「~~で、あるからして、えー、ここは解の公式を当てはめて、えー………」


午前10時の初夏の空。
どこまでも澄み渡っていて、宇宙までこの青い空が広がっているような錯覚に落ちる。

(こんなに空が青いのに数学なんかやってるこっちが馬鹿みたいだ)

窓際でぼんやりと外を眺めながら、須木虹は自分の瞼が重くなっているのを自覚していた。


ぽっかり浮かぶ雲は風に流され形を変えていく
空の水色と白が溶け合っていく


(ああ…ソーダ水にバニラアイスが溶けていくみたい。

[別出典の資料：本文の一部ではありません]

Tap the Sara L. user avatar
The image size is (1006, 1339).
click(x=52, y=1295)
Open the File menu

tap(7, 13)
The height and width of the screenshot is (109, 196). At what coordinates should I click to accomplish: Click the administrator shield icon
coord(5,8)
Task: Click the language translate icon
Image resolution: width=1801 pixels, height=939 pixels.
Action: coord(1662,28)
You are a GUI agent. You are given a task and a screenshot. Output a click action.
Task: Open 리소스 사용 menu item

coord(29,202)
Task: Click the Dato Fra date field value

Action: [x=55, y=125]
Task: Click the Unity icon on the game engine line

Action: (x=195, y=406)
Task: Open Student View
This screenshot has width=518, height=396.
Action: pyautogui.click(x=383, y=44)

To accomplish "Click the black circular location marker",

きっとびっくりするくらいキンキンに冷えていて、飛び上がるくらい甘いんだ)

三治玄が唐突に現れ、それをスプーンに乗せる

「ほら、虹。あーんは?」


「うあああああ!!!
そんな、みんなの前で恥ずかしいよ!!!」


咄嗟に立ち上がった虹は周囲を見渡して自身の状況に気づいた。

居眠り。
だけならまだしも盛大に寝言を言いながら立ち上がり教室中の注目を浴びている。



「須木、居眠りするならこの問い2。
分かるんだろうなぁ?」


チョークで乱暴に黒板を叩く教師は眉を歪める

教室のあちこちから聞こえるクスクスとした笑いと、後ろの席の須屋のため息が、須木の汗を冷やしたのだった。


冷や汗をかきながら頬を赤らめる須木は、バツが悪そうに斜め下を見た。